While I love these pieces, is it too weird to say that some of my favorite pieces I’ve made are the ones I’m currently working on, or some of the ideas I’ve got boiling in my mind? I think that’s my favorite thing about art making — constantly searching, experimenting, thinking, and finding new ways to articulate and question a specific idea or experience. That’s why I keep making, and that’s why I’ll always make. It’s something I’m willingly forced to do, I can’t help it.
CC: Got anything currently in the works?
KB: Yes, always! I’m participating in a group show at the Lamar Dodd School of Art in September, focusing on the connection between technology and relationships. Details about that can be found on my Instagram as the opening gets closer! I think there’ll be an artist talk too, which’ll be fun. I’ve also got a show planned for summer of 2019, so you’ll have to stay in touch to hear more about that.
CC: What do you love about Atlanta?
KB: I haven’t been here for very long, but I think Atlanta is one of the most exciting places to be right now. I’ve noticed that this city is anything but stagnant; it is constantly growing and pushing and trying to come up with new and authentic ways of living. I also love the intensity that the people of Atlanta use in confronting social issues. While there is always something to improve on, they actively try and change the community around them. It is remarkably inspiring.
CC: Any dreams for yourself?
KB: I’ve got this crazy idea to go to grad school up north. Which probably isn’t so crazy, but I am dying to get my MFA. I’m in the process of researching schools and figuring out which ones would best fit the vague ideas I’ve got for my future practice.

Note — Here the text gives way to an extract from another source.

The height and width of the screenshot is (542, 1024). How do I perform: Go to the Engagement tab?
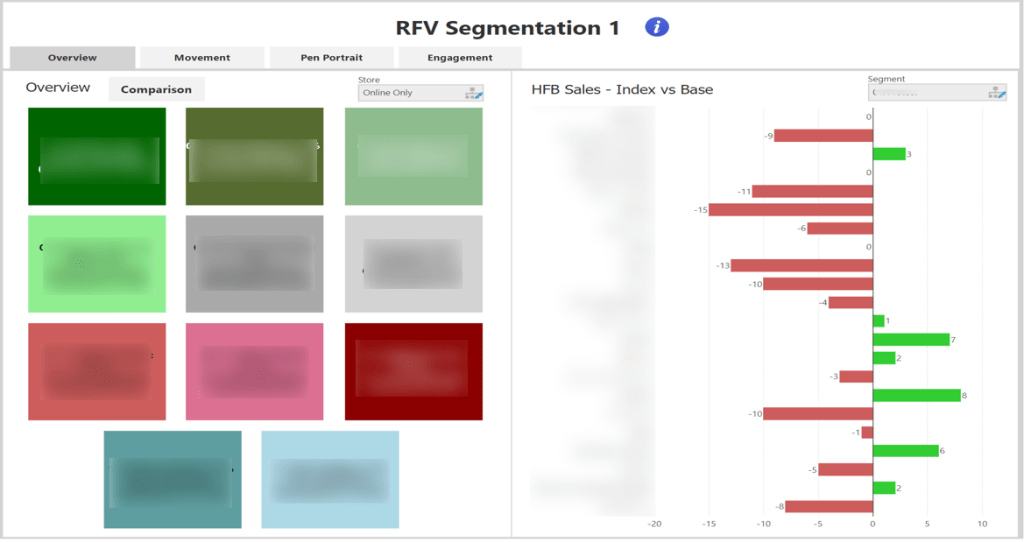(x=459, y=58)
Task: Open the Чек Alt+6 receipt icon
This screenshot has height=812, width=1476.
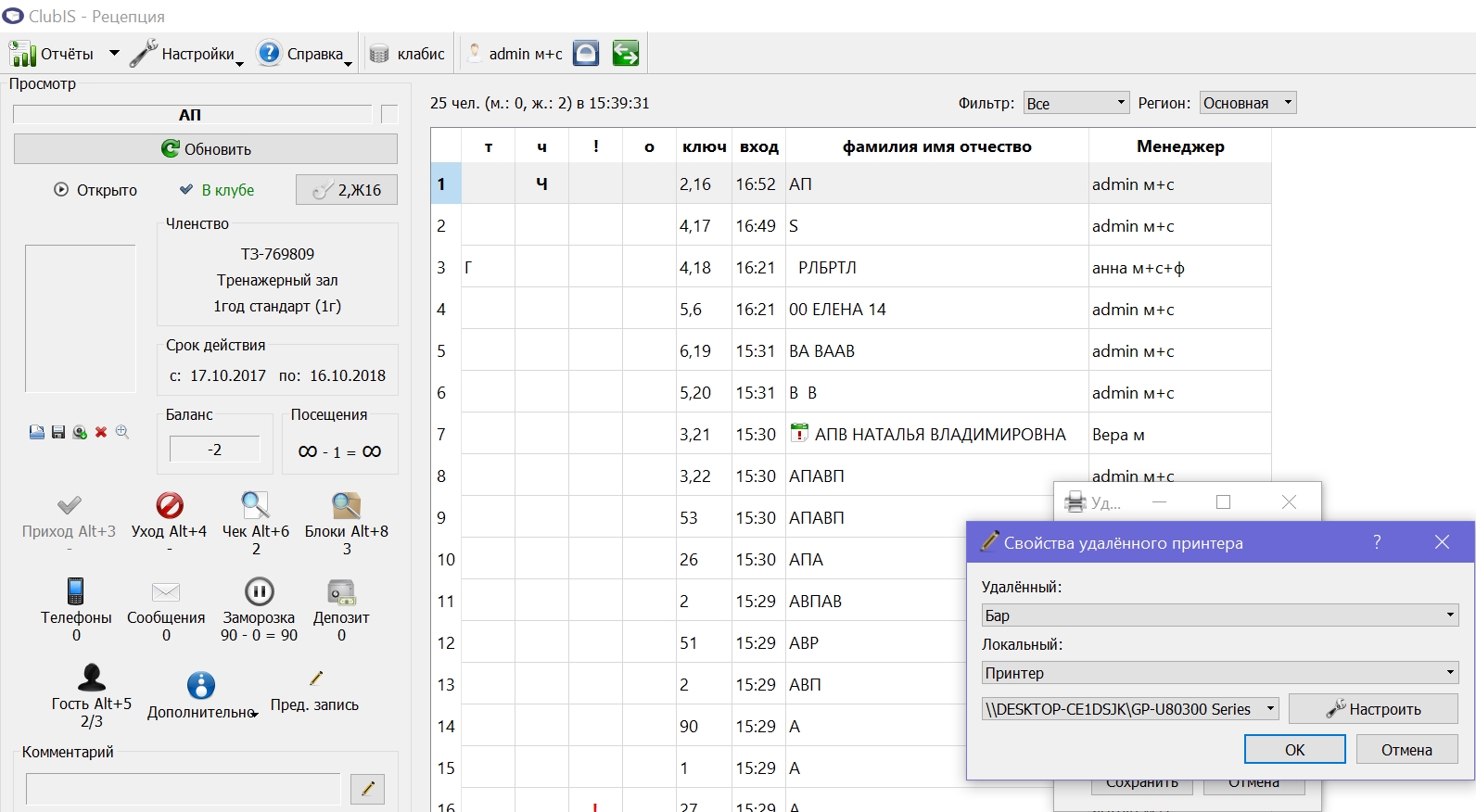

RISD has a partnership with Brown where graduate students have the same privileges at both schools: the same access to professors, research, and libraries. I want to go somewhere that can cultivate both aspects of my mind to create something that intersects the art world and the science world. I want my practice to be something that is equally compelling to look at and conceptualize, while also cutting to the deepest parts of what makes us human. And I think bringing science and academia into the conversation can do something to help that.
CC: And dreams for the world?
KB: I want us all to understand that we are 100 percent like the person who is the most different from us. I think resolving our differences in the truth that we all struggle just as much as the next individual would do a lot for our society. There is a trend to victimize those whose brokenness is more visible than others, which is just, honestly, not fair. Thinking in that matter probably upsets a lot of people, but I would push them to figure out why that upsets them, and go from there. Making attempts to openly understand the things that frustrate or scare us the most will do wonders for your health and your community.
CC: Do you have any advice for other budding artists?
KB: I will say that you have to want it; you have to want it so badly. In the presence of comparison and jealousy — things that I believe a lot of artists may struggle with — you have to realign your mind with why you make art in the first place. Is it for money? Is it for recognition? Or is it because you’re compelled to do it and hope that you visually communicate the things you desire to? It’s a tough vocation to pursue for most, and can be remarkably disheartening some days, but I believe that the romantic things in life — art, music, and relationships — are what get us up and going each day. We endure to see those things thrive in our life.